English is another complicating factor. English is used as a medium of instruction mainly in private schools all over the country (68 percent) because they equate English with quality though this is a myth. Chasing the “English dream” is the government (especially in Punjab) that has switched over to the English medium in a big way. This is a new phenomenon of government schools — where the poor study — also turning to English medium (14 percent). This is mainly in Punjab. Since English is regarded to be the “language of power” as described by the leading linguist of Pakistan, Dr Tariq Rahman, this feature reflects the class divide as well. The rich go to private schools and learn in English. The poor go to public sector schools and learn in a local language.
It should be pointed out, though, that when a school describes its medium as English, it needs to be investigated further. My experience has shown that many institutions that describe themselves as English medium are actually using a concoction of various languages to teach their students. Since the textbooks are in English they call themselves English medium but the child cannot speak or express himself in correct English. This is most damaging to the child who simply resorts to the rote method to memorise the text and reproduce it in his exercise book.
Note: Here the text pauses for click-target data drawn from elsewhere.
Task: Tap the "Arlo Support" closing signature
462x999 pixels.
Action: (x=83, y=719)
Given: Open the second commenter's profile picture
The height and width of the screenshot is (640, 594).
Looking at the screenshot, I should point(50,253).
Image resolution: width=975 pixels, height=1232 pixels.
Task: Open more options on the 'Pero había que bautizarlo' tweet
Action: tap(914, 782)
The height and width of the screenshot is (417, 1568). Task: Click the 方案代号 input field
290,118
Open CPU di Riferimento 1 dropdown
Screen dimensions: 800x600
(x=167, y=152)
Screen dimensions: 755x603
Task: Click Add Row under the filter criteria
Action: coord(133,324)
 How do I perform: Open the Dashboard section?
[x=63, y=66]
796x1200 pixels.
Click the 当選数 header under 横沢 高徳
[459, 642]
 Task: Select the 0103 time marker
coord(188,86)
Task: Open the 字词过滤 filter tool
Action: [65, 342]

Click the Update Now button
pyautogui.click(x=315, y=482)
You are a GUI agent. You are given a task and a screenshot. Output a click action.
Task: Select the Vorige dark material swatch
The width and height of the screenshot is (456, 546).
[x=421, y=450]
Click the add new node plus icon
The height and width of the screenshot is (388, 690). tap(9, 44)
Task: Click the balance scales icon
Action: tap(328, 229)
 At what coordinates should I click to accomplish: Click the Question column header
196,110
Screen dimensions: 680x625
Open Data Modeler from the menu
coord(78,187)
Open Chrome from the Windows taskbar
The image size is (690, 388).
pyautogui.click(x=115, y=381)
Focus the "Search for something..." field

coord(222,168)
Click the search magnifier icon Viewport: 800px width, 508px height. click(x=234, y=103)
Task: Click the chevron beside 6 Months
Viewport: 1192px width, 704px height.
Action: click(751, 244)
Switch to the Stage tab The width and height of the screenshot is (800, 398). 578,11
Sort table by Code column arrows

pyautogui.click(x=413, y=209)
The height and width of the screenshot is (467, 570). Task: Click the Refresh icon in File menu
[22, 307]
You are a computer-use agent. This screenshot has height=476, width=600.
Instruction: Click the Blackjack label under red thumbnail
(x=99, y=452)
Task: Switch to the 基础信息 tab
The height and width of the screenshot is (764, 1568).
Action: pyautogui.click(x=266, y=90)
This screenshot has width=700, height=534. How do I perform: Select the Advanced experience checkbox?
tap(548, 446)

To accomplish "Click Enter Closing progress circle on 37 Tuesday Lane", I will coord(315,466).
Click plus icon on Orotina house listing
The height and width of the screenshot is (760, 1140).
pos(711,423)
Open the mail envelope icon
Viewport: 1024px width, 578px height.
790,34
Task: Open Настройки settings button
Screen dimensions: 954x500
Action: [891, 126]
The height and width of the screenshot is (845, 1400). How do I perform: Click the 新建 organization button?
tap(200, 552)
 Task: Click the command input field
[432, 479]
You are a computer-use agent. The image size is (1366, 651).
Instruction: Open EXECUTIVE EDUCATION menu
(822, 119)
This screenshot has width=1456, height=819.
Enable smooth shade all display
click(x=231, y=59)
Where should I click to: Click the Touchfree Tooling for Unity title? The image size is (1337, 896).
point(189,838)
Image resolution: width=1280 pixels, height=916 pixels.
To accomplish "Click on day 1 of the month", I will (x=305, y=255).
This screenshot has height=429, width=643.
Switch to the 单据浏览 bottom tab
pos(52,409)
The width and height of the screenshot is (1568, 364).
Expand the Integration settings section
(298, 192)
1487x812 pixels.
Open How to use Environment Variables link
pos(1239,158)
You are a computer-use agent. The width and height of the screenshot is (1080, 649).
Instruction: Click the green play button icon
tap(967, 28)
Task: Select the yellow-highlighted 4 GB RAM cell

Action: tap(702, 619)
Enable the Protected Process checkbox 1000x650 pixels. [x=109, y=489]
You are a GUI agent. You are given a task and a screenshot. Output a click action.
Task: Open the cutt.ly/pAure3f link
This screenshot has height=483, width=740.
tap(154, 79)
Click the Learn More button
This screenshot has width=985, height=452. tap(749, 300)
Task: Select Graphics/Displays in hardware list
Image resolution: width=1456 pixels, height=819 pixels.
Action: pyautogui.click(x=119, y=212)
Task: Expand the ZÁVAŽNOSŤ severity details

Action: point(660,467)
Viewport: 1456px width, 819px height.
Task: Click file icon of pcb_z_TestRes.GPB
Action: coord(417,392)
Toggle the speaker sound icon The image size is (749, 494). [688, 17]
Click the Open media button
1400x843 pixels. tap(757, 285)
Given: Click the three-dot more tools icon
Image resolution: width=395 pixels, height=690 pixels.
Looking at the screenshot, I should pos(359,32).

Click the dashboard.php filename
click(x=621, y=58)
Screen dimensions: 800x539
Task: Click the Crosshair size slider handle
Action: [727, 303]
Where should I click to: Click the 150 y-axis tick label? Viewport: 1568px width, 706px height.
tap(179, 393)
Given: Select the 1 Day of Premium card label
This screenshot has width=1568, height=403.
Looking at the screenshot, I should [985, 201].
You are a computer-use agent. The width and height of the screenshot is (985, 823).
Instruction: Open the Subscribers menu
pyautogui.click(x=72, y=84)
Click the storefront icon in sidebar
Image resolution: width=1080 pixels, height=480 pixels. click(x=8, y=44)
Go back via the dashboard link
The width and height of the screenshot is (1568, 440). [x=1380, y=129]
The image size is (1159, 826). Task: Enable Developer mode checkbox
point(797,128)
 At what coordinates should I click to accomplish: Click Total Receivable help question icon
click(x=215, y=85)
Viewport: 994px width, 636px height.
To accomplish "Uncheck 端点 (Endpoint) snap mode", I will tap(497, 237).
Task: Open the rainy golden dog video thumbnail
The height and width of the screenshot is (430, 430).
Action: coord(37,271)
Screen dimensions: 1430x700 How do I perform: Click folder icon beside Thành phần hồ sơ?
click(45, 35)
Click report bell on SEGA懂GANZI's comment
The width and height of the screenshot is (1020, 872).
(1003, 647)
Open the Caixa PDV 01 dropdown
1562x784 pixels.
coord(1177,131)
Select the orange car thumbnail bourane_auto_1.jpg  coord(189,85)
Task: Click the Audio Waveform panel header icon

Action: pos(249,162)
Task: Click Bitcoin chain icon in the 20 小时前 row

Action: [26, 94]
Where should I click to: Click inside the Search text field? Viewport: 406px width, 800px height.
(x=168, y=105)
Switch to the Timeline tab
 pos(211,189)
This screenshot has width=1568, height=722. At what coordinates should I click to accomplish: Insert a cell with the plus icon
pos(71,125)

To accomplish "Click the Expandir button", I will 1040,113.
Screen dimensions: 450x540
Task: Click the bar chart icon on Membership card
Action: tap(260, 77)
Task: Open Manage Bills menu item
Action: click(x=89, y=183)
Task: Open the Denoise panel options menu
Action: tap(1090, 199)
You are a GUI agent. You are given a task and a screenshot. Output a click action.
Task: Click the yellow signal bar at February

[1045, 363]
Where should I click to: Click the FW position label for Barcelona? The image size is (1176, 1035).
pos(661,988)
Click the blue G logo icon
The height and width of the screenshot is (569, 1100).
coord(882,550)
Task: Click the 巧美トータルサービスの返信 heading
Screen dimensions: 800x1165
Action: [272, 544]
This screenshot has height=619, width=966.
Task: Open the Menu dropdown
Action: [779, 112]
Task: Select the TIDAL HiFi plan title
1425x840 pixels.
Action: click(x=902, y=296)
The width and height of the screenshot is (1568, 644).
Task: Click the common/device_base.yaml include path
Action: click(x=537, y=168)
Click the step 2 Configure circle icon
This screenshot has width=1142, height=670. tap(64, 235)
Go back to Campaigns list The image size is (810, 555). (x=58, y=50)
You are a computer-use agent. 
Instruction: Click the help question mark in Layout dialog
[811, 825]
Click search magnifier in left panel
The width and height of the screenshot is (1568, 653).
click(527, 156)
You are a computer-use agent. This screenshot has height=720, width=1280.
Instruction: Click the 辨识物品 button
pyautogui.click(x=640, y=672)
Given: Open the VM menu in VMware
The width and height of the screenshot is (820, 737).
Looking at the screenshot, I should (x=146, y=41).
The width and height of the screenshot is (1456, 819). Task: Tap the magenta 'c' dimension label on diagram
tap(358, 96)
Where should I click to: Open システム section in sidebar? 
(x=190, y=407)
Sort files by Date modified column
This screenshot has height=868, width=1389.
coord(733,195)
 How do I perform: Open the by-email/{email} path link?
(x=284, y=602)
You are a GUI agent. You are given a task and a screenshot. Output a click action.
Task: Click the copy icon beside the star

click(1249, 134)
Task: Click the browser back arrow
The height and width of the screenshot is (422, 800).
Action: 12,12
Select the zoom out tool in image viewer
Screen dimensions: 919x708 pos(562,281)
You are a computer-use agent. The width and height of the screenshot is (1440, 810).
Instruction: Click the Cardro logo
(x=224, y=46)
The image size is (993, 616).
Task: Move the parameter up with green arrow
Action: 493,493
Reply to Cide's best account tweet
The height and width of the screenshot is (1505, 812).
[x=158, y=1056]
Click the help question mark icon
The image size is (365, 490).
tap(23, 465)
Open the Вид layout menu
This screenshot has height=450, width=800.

What came as a pleasant surprise was that with the exception of ICT, nowhere else does a plurality exist for English as the preferred medium of instruction. In Islamabad 49 percent parents indicated English as their preferred language of education. In some provinces the support for English was extremely low at 3 percent in Balochistan and 7percent in Sindh. This explodes the myth that is propagated that parents want their children to be taught in English. Many parents may want their children to learn English as another language but that is different from using English as a medium.
The preference for the home language as the medium is also very pronounced, though ASER did not specify the language when it noted the preference for the home language. In fact a correlation between the medium preference and the home language should have been probed. In some regions it was conspicuously missing.
It is interesting that in Sindh 90 percent voted for “home language”, 60 percent in FATA were for “home language ” and 45 percent in KP want their home language to be the medium of instruction of their children in school. This is understandable. Pushto and Sindhi are developed languages with a rich stock of literature that cultivates a sense of pride in the speakers.
A word about Urdu. There is a strong preference indicated for Urdu in some provinces. They are Balochistan (
71 percent), AJK (70 percent), Gilgit Baltistan (54 percent) and Punjab (56 percent). These are the provinces where the indigenous languages have been overshadowed by Urdu. Yet that does not justify abandoning the mother tongue.
ASER should try to relate the child’s learning skills with the language that is the medium of instruction. It would be interesting to assess her/his performance against the language s/he learns in. Are her/his scores higher when s/he is taught in her/his mother tongue?